(Stored records)
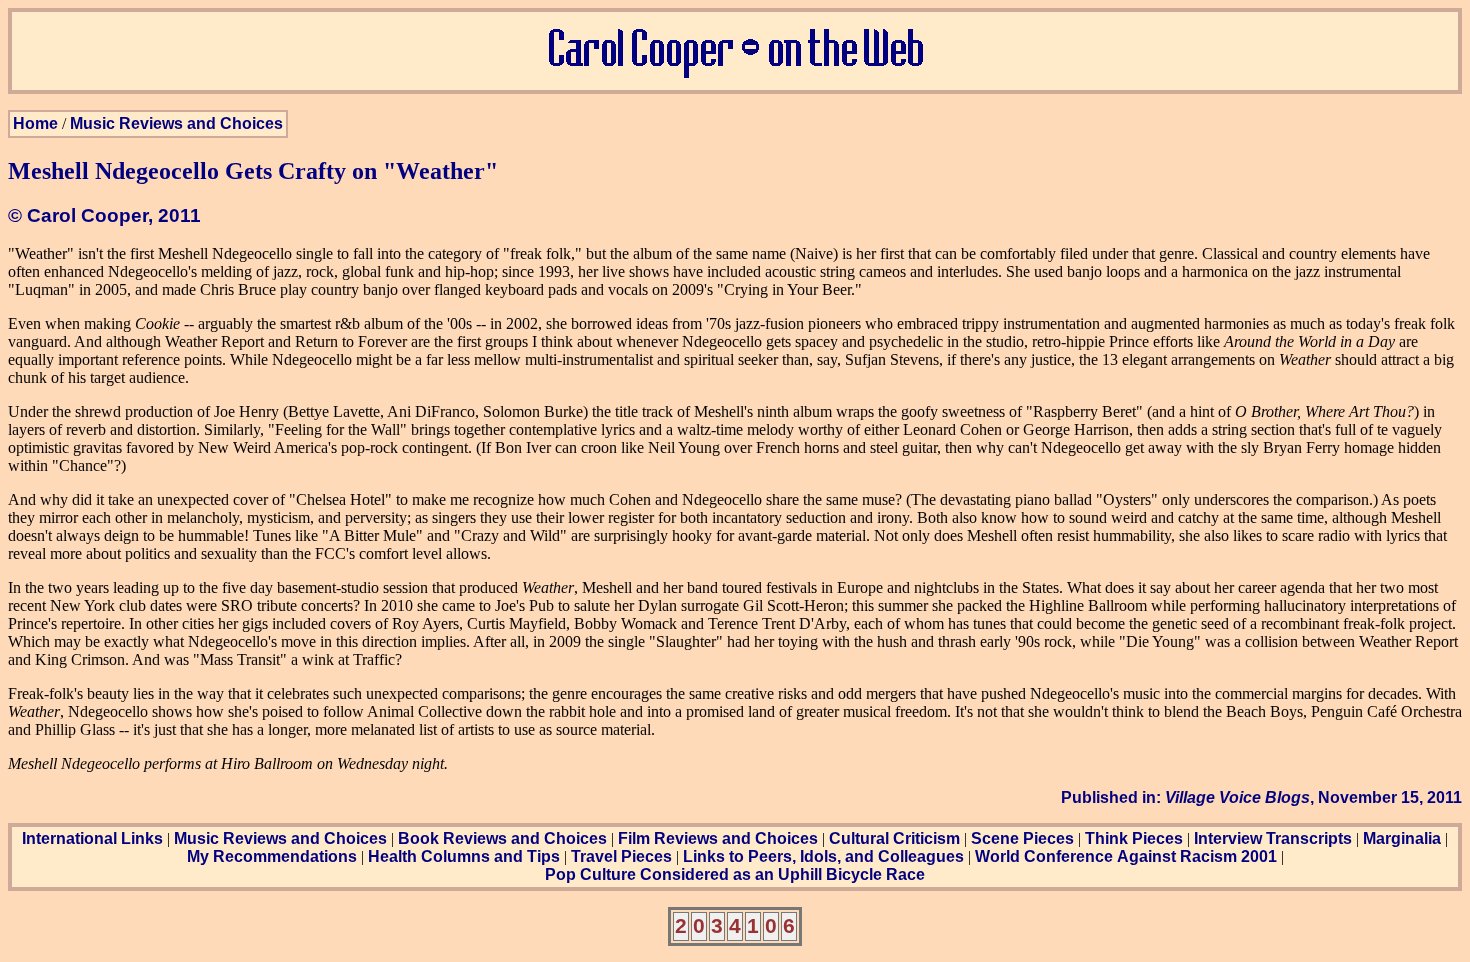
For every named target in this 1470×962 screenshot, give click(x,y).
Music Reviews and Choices (176, 123)
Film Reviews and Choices (718, 838)
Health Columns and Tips (464, 856)
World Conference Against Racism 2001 (1126, 856)
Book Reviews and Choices (502, 838)
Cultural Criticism (894, 838)
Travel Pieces (621, 856)
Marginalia (1402, 838)
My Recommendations (272, 856)
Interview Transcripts (1273, 838)
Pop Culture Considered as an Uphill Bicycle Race (735, 874)
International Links (92, 838)
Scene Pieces (1022, 838)
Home (35, 123)
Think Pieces (1134, 838)
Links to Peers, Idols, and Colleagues (823, 856)
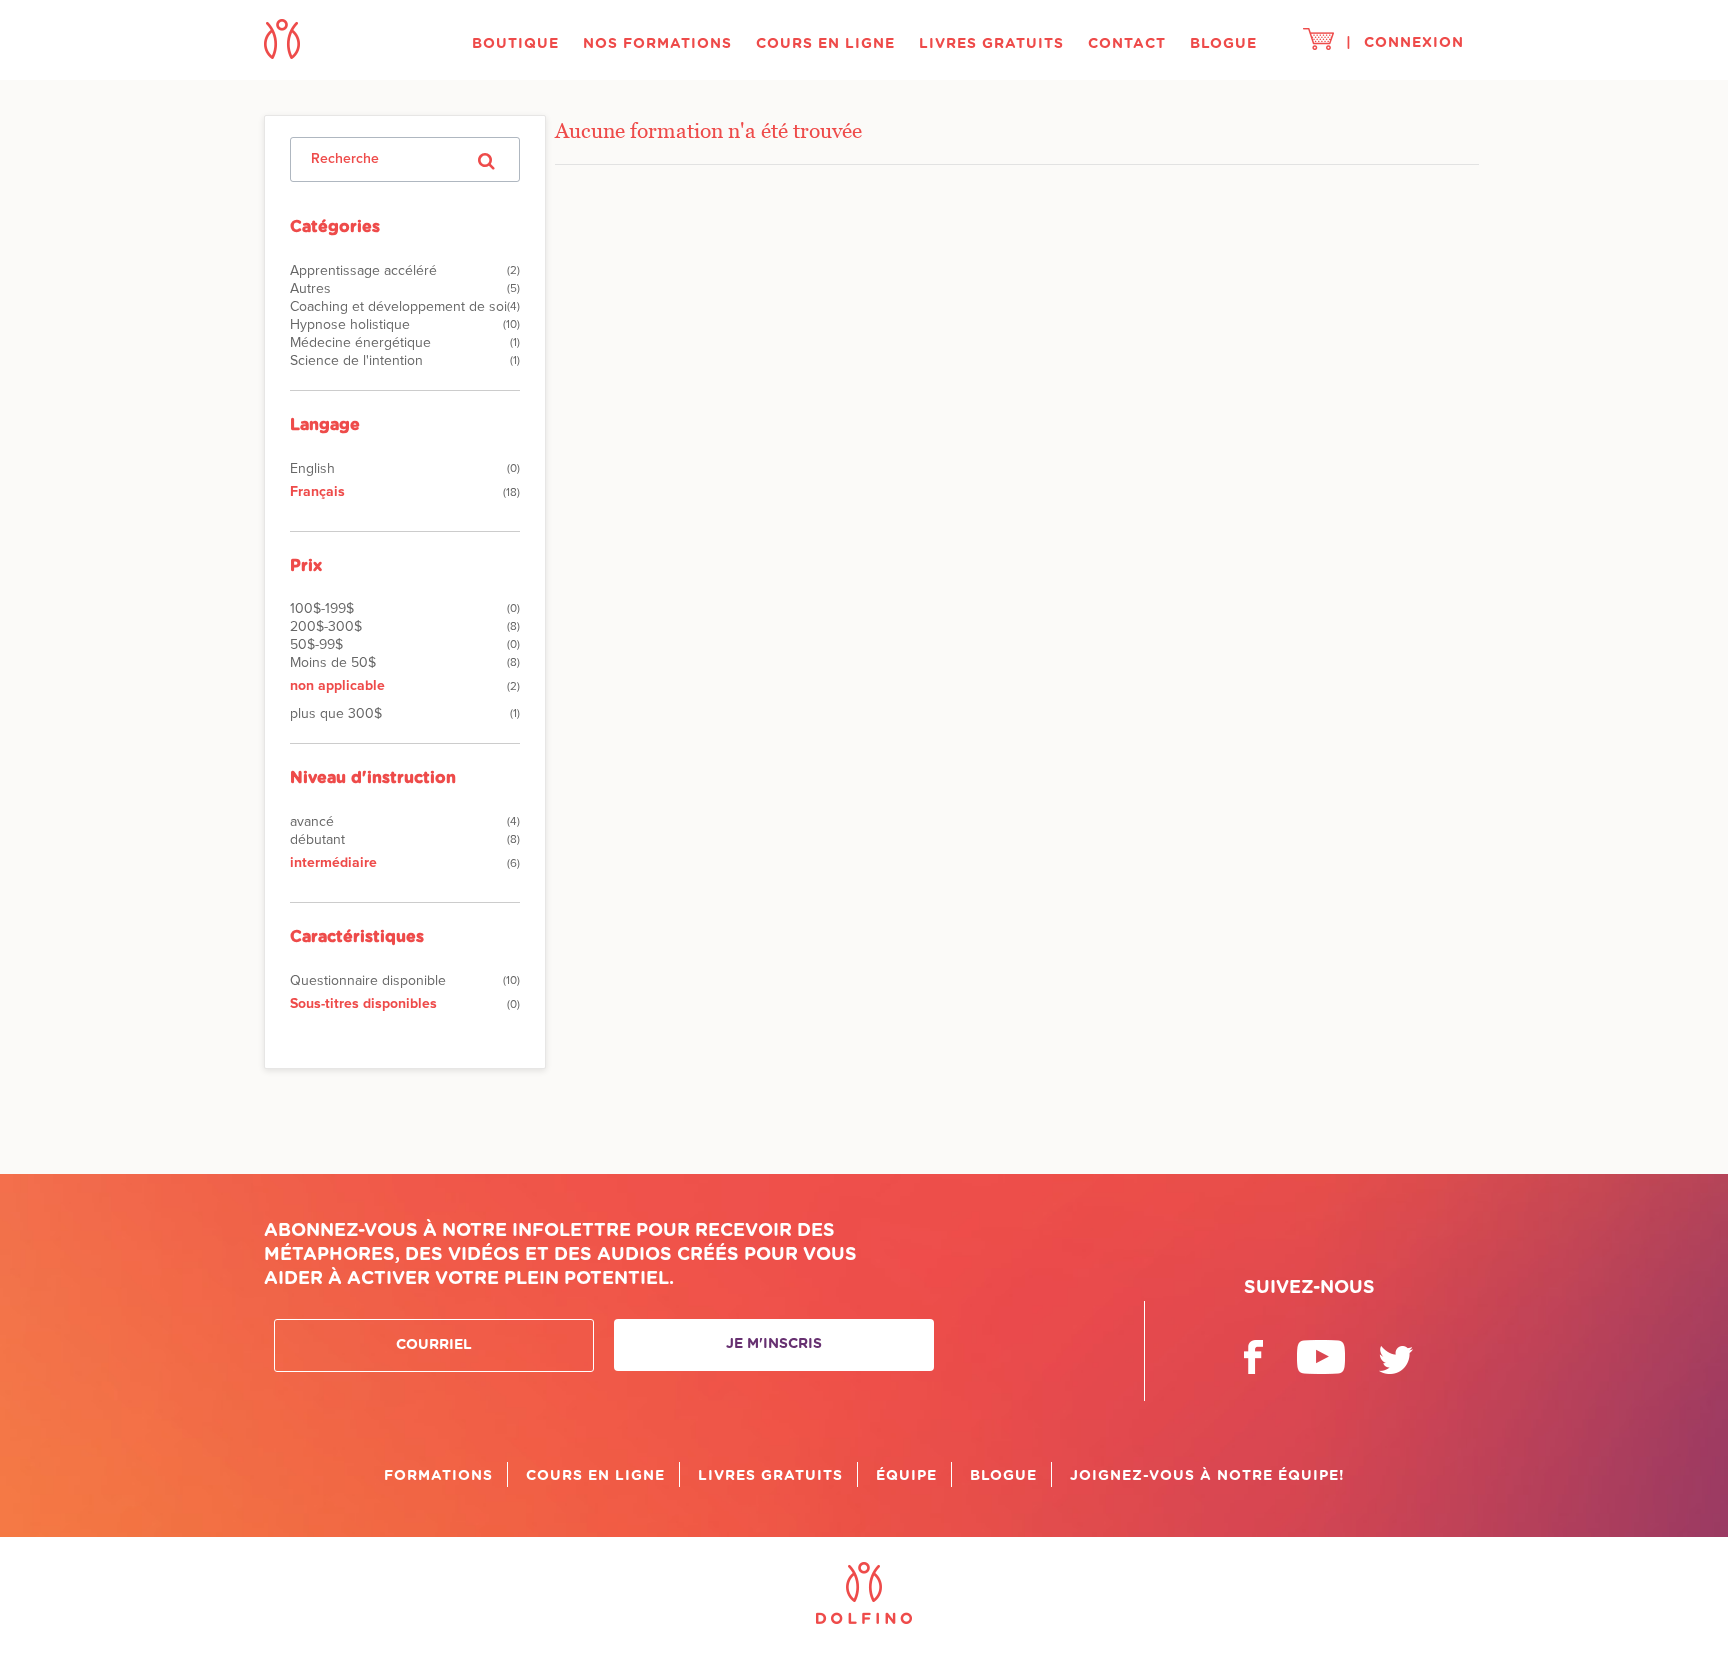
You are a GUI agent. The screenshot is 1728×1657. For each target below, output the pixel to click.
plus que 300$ (336, 714)
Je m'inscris (774, 1344)
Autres (310, 289)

■ **Aim of the exercise**: Your answer must be an exact repeat of all the records, minus the pictures.

■ **Response box**:
For every named target in this 1470×962 screenshot, give click(x,y).
Music Reviews and Choices (176, 123)
Film Reviews and Choices (718, 838)
Health Columns and Tips (464, 856)
World Conference Against Racism 2001 (1126, 856)
Book Reviews and Choices (502, 838)
Cultural Criticism (894, 838)
Travel Pieces (621, 856)
Marginalia (1402, 838)
My Recommendations (272, 856)
Interview Transcripts (1273, 838)
Pop Culture Considered as an Uphill Bicycle Race (735, 874)
International Links (92, 838)
Scene Pieces (1022, 838)
Home (35, 123)
Think Pieces (1134, 838)
Links to Peers, Idols, and Colleagues (823, 856)
You are a GUI agent. The screenshot is 1728×1657. For each target below, output the pixel to click.
plus que 300$ (336, 714)
Je m'inscris (774, 1344)
Autres (310, 289)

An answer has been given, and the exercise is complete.